Cells were infected with a mix of inducible CRISPRi transformants (target IncA) and wild-type Chlamydia in the presence of penicillin (selective antibiotic for the plasmid). Samples were induced with anyhydrotetracycline (aTc) at 12 hr post-infection (hpi) and assessed at 16 and 24 hpi, as indicated. Pulse indicates that aTc was present from 12hpi until fixation, whereas pulse/chase indicates aTc was washed out at 16hpi, then fixed at 24hpi. MOMP=chlamydial major outer membrane protein. IncA is the target of the system. DAPI stains DNA. Aberrant Chlamydia (those without the CRISPRi plasmid) are indicated with ‘A’ and still express IncA, while Chlamydia expressing the CRISPRi construct do not express IncA, unless aTc is removed (4hr pulse/8hr chase).

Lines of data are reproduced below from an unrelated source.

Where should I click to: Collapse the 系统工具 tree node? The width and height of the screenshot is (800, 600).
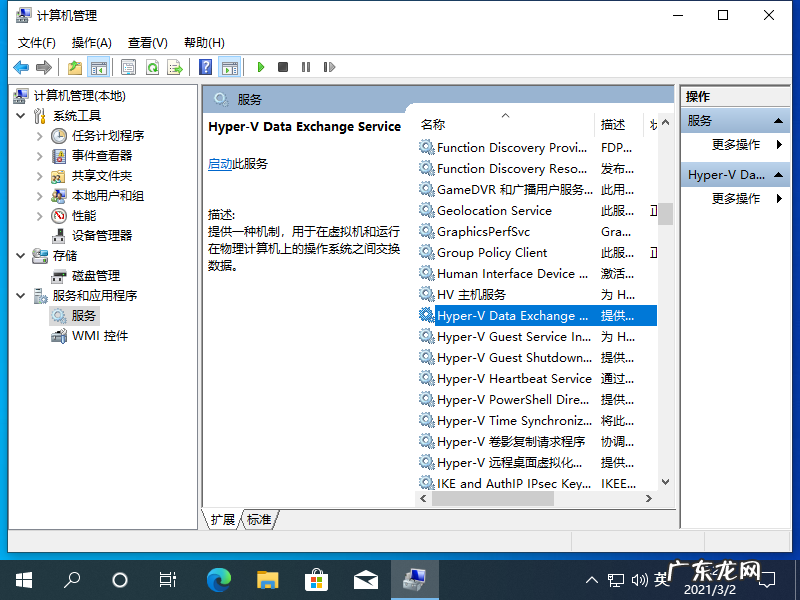(20, 115)
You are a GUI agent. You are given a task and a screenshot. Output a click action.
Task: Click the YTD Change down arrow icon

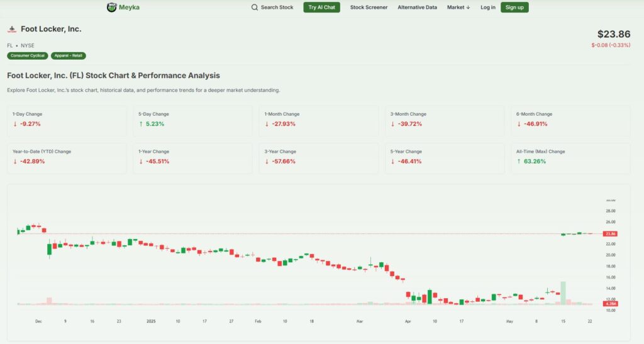point(15,161)
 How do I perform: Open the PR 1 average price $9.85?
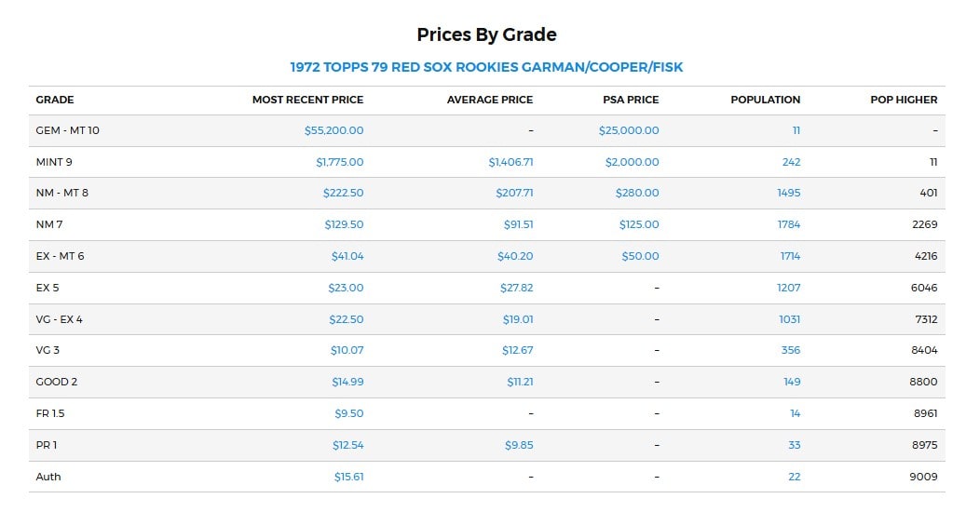pos(520,445)
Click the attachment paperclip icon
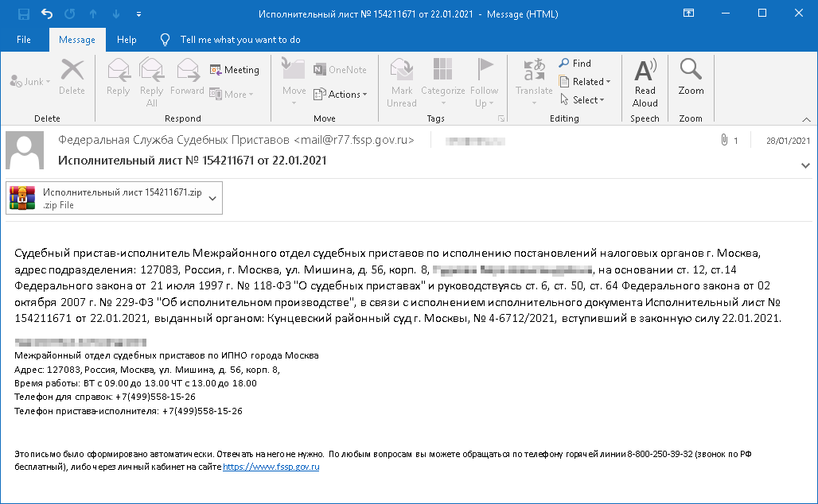 pos(724,141)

Wolbachia in Aquatic Insects
In collaboration with Dr. Jeff Wesner ( in the Biology Department at the University of South Dakota, we are investigating the presence of another obligate intracellular bacteria, Wolbachia, in insects from the Missouri river tributary systems around Vermillion, SD.  Our initial analyses have revealed that Wolbachia infects a number of aquatic insect species (Sazama et al., 2017), and we are currently trying to determine what effect this has on the insect and how Wolbachia is transferred between individuals of a species and between species.